The key here is that we’re given no reason to believe she’s innocent. In all likelihood, she did participate in a heinous crime. The average person would understandably want to see her pay a debt to society. But all too often, we look at criminal justice as a binary: If someone is innocent, they should walk free; if they’re guilty, they should suffer, and almost no suffering is too bad for the worst crimes. Even if we’re in the minority of people who oppose the death penalty, how much do we know about nonlethal methods of punishment? We may say we’re against torture, but we don’t think too hard about whether solitary confinement is tantamount to it. We believe the punishment should fit the crime, but we don’t spend much time worrying about whether that actually happens — or if a better approach might be to focus less on punishment and more on rehabilitation.
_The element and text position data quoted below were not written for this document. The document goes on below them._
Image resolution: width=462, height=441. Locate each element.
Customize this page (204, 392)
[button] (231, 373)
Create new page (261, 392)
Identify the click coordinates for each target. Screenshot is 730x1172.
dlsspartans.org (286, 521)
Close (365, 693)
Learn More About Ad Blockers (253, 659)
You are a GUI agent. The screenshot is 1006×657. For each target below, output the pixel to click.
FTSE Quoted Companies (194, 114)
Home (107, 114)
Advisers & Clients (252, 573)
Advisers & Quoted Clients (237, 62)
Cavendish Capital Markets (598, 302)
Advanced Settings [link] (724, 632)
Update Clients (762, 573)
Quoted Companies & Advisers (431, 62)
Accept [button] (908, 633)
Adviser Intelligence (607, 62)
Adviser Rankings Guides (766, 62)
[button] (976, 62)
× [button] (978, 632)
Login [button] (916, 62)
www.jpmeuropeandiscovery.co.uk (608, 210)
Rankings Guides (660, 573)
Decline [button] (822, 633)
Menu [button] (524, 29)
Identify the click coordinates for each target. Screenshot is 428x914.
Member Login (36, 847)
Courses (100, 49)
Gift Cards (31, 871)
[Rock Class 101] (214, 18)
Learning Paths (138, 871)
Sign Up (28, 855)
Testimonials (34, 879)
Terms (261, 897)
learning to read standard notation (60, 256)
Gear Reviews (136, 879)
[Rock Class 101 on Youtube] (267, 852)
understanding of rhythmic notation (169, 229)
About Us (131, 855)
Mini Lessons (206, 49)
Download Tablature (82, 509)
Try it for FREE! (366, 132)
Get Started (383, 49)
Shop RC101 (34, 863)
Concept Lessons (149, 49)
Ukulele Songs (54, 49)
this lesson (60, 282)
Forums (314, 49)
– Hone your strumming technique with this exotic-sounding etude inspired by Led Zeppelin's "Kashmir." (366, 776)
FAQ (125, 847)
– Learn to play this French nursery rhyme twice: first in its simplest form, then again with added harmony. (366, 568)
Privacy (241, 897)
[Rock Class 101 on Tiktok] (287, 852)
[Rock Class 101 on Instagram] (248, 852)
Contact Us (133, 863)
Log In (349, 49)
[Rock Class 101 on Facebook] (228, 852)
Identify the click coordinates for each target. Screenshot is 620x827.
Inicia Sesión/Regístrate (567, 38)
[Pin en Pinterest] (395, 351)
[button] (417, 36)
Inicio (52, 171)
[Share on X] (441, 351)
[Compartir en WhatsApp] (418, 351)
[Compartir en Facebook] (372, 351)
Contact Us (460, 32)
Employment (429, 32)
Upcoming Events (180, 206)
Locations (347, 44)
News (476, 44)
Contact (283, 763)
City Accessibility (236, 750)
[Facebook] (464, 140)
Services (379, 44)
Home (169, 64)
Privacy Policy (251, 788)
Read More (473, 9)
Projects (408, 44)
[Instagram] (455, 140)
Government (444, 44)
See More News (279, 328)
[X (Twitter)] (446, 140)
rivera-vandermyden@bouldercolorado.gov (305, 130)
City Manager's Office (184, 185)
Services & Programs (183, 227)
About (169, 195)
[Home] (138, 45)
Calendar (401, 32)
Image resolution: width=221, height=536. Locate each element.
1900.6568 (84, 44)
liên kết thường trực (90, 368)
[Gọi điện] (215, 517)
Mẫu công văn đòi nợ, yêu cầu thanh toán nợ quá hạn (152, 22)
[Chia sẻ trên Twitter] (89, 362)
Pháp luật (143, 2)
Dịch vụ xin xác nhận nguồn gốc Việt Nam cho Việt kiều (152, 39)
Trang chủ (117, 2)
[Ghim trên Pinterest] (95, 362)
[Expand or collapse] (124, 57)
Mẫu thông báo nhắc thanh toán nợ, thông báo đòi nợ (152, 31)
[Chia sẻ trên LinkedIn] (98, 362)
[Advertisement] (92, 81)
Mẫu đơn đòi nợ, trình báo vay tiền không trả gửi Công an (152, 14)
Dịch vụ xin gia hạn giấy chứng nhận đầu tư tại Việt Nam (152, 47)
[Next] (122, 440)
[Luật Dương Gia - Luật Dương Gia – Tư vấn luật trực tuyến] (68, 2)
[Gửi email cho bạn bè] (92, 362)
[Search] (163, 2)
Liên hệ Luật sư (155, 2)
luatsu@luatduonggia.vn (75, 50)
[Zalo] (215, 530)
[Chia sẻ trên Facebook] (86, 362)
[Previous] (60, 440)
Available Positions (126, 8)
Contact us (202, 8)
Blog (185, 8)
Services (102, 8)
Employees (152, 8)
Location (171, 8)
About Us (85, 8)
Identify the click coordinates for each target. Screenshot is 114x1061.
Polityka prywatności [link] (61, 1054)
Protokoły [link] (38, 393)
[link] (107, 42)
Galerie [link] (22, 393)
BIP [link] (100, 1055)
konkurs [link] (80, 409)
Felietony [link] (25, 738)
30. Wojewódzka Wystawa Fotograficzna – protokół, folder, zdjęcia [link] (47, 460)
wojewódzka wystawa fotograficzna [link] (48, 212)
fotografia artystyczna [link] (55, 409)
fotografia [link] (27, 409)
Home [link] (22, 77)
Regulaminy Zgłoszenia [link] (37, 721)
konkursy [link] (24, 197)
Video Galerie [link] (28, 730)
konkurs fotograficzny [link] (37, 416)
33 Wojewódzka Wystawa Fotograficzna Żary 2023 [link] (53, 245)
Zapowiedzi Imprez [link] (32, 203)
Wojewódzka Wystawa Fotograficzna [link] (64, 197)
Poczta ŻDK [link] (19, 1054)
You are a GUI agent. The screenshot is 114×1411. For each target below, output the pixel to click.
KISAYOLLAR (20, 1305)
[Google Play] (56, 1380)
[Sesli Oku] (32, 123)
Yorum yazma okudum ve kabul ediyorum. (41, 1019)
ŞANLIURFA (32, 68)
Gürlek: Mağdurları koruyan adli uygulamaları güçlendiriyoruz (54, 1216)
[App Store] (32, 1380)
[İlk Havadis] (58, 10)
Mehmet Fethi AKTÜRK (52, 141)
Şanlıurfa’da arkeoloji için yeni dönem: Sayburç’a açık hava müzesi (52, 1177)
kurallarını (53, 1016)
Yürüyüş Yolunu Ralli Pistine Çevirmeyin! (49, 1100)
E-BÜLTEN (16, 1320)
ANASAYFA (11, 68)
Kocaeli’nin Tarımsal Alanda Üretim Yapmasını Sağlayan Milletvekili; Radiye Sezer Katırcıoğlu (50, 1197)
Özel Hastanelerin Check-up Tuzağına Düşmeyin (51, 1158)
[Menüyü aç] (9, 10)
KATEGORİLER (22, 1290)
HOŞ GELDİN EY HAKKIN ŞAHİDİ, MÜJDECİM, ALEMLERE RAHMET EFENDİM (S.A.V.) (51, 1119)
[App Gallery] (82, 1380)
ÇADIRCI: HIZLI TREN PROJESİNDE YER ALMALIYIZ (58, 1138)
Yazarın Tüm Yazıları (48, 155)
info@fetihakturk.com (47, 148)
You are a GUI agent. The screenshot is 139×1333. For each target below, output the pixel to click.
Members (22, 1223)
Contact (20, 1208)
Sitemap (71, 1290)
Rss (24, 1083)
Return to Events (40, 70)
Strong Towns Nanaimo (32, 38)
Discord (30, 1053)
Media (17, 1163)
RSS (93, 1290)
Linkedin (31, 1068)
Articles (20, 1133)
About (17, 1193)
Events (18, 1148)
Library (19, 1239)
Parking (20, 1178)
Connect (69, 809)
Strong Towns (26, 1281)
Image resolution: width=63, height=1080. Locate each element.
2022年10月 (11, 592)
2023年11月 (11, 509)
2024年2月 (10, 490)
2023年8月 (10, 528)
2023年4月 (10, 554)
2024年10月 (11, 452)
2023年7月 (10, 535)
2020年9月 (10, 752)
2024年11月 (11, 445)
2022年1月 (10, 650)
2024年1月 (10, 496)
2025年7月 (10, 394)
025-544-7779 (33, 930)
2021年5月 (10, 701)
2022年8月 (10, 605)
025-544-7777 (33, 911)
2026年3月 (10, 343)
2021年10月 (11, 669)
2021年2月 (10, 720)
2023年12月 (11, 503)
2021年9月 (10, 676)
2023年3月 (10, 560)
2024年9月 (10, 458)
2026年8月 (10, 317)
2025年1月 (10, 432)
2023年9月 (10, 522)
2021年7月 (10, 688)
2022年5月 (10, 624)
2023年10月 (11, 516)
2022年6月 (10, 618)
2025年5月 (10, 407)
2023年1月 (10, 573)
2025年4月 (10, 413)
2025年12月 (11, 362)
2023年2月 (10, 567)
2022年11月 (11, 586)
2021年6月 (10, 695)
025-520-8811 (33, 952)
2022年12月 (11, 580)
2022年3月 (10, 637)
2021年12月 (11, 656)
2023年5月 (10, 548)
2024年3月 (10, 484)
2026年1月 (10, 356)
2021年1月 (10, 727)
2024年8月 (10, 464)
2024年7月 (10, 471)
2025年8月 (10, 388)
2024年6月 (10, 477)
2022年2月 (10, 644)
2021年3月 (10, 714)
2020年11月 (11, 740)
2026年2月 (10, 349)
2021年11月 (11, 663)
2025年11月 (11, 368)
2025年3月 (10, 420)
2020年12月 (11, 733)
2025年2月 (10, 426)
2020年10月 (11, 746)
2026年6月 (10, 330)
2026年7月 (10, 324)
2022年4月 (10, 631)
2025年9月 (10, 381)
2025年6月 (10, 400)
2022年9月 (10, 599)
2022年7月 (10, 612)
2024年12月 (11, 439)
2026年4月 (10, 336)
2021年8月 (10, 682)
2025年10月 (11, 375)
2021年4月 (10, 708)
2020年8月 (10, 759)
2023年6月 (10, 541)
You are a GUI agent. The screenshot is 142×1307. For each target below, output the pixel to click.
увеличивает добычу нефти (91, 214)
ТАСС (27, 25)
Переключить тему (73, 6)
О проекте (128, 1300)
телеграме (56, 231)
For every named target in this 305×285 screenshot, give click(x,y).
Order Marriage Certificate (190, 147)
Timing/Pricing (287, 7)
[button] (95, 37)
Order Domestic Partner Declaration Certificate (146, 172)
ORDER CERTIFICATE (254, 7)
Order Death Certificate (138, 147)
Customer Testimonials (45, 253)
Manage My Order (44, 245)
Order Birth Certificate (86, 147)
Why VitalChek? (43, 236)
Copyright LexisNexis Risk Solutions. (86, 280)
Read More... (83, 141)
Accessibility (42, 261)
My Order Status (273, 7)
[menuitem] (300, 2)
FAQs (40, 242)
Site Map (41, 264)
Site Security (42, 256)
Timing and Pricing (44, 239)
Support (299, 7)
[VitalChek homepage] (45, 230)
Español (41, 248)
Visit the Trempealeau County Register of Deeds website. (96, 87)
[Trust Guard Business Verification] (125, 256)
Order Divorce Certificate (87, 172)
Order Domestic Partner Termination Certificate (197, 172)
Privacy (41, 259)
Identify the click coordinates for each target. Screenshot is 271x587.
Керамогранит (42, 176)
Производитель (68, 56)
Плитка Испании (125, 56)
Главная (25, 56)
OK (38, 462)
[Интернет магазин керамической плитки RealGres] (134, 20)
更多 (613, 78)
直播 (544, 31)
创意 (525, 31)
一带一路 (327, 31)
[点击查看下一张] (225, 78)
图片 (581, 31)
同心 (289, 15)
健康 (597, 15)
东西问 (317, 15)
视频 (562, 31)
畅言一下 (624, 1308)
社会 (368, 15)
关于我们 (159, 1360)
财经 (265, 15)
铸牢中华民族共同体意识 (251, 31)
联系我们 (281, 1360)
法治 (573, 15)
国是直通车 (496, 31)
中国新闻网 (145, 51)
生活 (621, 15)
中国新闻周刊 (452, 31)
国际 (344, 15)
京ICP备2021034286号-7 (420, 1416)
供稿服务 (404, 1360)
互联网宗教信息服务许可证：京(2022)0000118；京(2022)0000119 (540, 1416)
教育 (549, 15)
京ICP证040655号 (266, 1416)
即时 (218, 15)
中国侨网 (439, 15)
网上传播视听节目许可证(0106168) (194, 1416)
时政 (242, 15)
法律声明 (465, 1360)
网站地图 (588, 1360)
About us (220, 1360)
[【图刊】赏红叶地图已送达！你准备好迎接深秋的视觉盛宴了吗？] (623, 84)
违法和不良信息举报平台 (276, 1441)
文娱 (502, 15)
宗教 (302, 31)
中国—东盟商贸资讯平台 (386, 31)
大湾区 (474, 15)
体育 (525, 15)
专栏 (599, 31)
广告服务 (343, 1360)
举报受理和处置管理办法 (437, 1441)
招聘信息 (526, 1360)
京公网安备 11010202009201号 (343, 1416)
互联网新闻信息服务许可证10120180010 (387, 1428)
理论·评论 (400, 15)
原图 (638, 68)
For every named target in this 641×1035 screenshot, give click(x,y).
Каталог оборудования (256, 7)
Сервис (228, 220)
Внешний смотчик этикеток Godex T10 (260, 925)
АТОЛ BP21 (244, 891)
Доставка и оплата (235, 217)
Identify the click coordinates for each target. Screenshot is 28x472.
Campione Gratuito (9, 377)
When we see these characters suffer on Black Mirror, we feel a tightness in our stomachs because we can recognize the dread of being stuck in a never-ending loop. It’s a brilliant way to engage a viewer who has no immediate experience of incarceration, because it hits us with something familiar: Many of us can’t necessarily relate to jail, but we can relate to loneliness and boredom. When forced to imagine the worst loneliness and boredom we’ve ever experienced — an extended kind of torture that lasts until the stars burn out — we clench up. This is Black Mirror at the height of its powers: It relates to your own life just enough to draw you in, then disorients you just enough that you can see real injustice more clearly.